QUESTIONS ON THE MATERIAL »
**A.** In the HO layout progress thread, why was the original poster unable to finish the framework on the first day?
**B.** Continue the HO layout progress thread from the point where it stops.

SOURCE EXTRACT »

# HOMODELTRAINZ2009 Layout Progress Thread



## HOMODELTRAINZ2009 (Jan 20, 2011)

Finally I have started on my HO layout that is a U shape that wraps around the room. I ran out of wood today or I would have got the frame work finished. I'm still missing the back corner section to tie it all together. So hopefully this weekend the weather will cooperate and I can get some more done. Let me know what you guys think so far.


----------



## cabledawg (Nov 30, 2010)

Well I'm excited to see this built. I've done alot of designs and havent really seen the build up results, so this will be a treat!


----------



## tjcruiser (Jan 10, 2010)

HOMod,

It's always fun to see the sawdust first start flying! A couple of quick thoughts ...

1. I would suggest that you add some sort of diagonal bracing to the tops of those legs ... both front-to-back and side-to-side. I see that you have them carriage botled on, but an accidental kick on the bottom could still have those buckling under.

2. When you lay down your "deck" on top of the frame grid (whether its ply or MDF), screw the deck into the framework ... that'll increase racking stiffness significantly.

3. Do you plan on having "normal" access to open those windows? Difficult to do across a model RR layout.

4. You might want to put some foil-faced insulation (either foil on rigid foam, or a foil-like bubble wrap material) on the underside of the frame grid of the section in way of the floor heater. Otherwise, excess heat rising from that vent could affect the dimensional stability of whatever you build on the layout.

Have fun, and keep us posted!

TJ


----------



## gunrunnerjohn (Nov 10, 2010)

FWIW, I have an 8 foot x 2 foot workbench with a 2x4 frame. I have the 4x4 legs bolted in two directions at the corners. There is ZERO chance that without a large sledge that you'll move the legs, they are rock solid! No bracing necessary.


----------



## tjcruiser (Jan 10, 2010)

He has 2x4 with one carriage bolt ... nothing to stop his legs from pivoting laterally.


----------



## gunrunnerjohn (Nov 10, 2010)

Well, then I'll agree, I have multiple carriage bolts and a 4x4. I was pointing out that it's not necessary to have bracing if you do the attachment properly.


----------



## HOMODELTRAINZ2009 (Jan 20, 2011)

Thanks guys for the comments so far. There are some really good points you brought to my attention that I didnt think of. As for the legs and bracing them I didnt get to build the supports for them yet or the back corner section I ran out of lumber. So this weekend I hope to make some more progress and post pics on it after a quick trip to the local Lowes.


----------



## HOMODELTRAINZ2009 (Jan 20, 2011)

Records excerpted from a collection:
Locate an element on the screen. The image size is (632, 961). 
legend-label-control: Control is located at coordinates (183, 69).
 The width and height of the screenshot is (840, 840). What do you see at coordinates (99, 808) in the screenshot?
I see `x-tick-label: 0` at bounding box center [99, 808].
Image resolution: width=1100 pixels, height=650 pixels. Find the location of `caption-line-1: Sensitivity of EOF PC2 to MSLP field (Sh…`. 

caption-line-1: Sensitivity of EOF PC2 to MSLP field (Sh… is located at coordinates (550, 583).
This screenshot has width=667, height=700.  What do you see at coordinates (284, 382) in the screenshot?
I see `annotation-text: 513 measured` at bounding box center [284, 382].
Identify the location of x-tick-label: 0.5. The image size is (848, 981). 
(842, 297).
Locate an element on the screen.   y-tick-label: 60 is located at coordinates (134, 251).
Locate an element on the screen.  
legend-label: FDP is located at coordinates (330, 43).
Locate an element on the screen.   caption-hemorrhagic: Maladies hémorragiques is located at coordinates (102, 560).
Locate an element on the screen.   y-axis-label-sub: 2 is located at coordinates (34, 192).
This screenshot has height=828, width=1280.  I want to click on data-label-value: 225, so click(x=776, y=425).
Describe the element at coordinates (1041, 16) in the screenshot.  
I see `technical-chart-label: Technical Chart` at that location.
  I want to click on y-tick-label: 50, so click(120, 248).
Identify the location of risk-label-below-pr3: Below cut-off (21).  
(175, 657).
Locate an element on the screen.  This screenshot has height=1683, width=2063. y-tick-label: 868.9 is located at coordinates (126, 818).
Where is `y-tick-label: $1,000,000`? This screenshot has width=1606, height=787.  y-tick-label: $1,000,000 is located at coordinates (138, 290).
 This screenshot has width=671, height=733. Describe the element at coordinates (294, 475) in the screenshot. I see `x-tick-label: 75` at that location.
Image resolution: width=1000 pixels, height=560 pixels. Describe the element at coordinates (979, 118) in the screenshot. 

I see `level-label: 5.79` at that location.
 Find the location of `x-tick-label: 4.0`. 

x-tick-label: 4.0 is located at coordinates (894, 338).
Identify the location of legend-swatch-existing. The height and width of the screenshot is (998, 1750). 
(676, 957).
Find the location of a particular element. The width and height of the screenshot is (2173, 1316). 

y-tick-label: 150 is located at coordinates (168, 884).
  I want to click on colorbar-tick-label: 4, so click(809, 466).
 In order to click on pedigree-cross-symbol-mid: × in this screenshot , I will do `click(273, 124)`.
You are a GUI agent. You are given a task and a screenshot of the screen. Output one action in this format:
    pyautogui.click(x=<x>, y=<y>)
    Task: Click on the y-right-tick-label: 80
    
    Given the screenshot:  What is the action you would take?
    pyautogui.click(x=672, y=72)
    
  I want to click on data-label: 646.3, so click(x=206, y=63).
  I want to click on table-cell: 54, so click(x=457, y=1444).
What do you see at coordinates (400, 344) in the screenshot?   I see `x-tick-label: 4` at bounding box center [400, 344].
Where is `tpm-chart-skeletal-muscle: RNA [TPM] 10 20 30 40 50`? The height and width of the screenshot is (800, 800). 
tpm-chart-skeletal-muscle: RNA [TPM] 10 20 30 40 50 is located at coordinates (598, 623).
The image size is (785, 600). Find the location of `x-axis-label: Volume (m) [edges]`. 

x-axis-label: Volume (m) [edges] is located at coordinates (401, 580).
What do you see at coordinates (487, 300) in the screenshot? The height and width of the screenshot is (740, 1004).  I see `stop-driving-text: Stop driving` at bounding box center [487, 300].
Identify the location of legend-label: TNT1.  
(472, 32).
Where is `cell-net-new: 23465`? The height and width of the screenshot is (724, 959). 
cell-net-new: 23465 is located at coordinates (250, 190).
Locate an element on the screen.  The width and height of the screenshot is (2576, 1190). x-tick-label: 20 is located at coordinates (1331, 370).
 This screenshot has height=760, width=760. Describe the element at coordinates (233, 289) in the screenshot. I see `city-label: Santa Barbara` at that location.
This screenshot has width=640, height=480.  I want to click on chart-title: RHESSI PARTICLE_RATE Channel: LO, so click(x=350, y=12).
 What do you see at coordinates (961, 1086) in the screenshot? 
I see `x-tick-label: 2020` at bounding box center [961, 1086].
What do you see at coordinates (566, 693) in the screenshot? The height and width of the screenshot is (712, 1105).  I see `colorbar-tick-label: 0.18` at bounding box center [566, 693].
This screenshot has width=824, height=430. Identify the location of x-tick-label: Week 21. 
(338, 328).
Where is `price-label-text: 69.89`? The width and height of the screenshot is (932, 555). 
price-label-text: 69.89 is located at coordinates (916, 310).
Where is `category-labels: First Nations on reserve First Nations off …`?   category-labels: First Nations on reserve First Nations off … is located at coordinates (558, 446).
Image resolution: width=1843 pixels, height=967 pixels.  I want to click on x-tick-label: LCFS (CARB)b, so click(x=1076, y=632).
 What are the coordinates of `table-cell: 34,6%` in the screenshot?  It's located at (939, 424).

ANSWERS TO THE EXERCISES »
**A.** He ran out of wood.

**B.**
Well so much for any progress on the layout today. Were getting way too much rain in Indiana. Hopefully tomorrow will bring a rain free day but I'm not getting my hopes up.


----------



## Massey (Apr 16, 2011)

Just a note that may save you some money. Not sure about the lumber prices there but here in WA a 1x4 is alot cheaper than a 2x4 and still strong enough to build a layout with. I have built 3 layouts with 1x4 and I have been able to stand my 225# body on them with no issues. Oh and yes get those legs braced, 2x2 should work great for that.

All and all good looking start. 

Massey


----------



## HOMODELTRAINZ2009 (Jan 20, 2011)

Massey said:


> Just a note that may save you some money. Not sure about the lumber prices there but here in WA a 1x4 is alot cheaper than a 2x4 and still strong enough to build a layout with. I have built 3 layouts with 1x4 and I have been able to stand my 225# body on them with no issues. Oh and yes get those legs braced, 2x2 should work great for that.
> 
> All and all good looking start.
> 
> Massey


Thanks, Massey

Yeah I plan on hopefully finishing up the framework tomorrow if it will stop raining here. I made a trip to Lowes this afternoon to get more wood. I paid $1.81 a piece for my 2-by's so I couldn't pass that up and hopefully it makes it more structurally sound.


----------



## HOMODELTRAINZ2009 (Jan 20, 2011)

Well finally the rain stopped for a few hours to allow me to make some more progress on the framework. All I have left on it is to make the supports for the legs and cut the top pieces of OSB for the tabletop and then put down my foam insulation sheets. I also got my backdrop painted on the walls above my table with a blue sky and clouds. I hope to make more progress soon. I'm getting very excited to start seeing it all come together now.


----------



## Massey (Apr 16, 2011)

It will be structurally sound with 2x4s Hell if you were to have an earthquake there I would dive under the layout!! LOL 

Looks good keep the pics flowing, cant wait to see more!

Massey


----------



## Gansett (Apr 8, 2011)

HOMODELTRAINZ2009 said:


> I paid $1.81 a piece for my 2-by's so I couldn't pass that up and hopefully it makes it more structurally sound.


$1.81? For 2x3's or 4's?


----------



## Bucklaew (Oct 7, 2010)

JackC said:


> $1.81? For 2x3's or 4's?


I personally use the 93" 2X4's from Lowes. Add a 2X4 at each end and you have 96"and only had to cut one peice of wood. Less mess for she who must be obeyed to fuss about.:laugh:

Have had to lay off my layout the honey do's have taken over, and I like sleeping in my bed (her bed).


----------



## HOMODELTRAINZ2009 (Jan 20, 2011)

JackC said:


> $1.81? For 2x3's or 4's?


I used 2x3's and it definately came out strong. How thick of foam should I buy to put on the tabletop? I was thinking of using 2" think so I could carve in streams and rivers what do you guys think any ideas?


----------



## tjcruiser (Jan 10, 2010)

There's no "works for everyone" answer. It depends upon what you envision for the variation in topography of your scenery and layout. 2" might work, if you think you can sculpt your streams and rivers within that depth.

All in all, I'd say you're in the ballpark, especially if you plan to also go up with foam built on top of that initial 2" layer.

TJ


----------



## HOMODELTRAINZ2009 (Jan 20, 2011)

Ok Thanks TJ, Yeah I definitely plan on building on the initial layer of foam with mountains and hills.


----------



## Gansett (Apr 8, 2011)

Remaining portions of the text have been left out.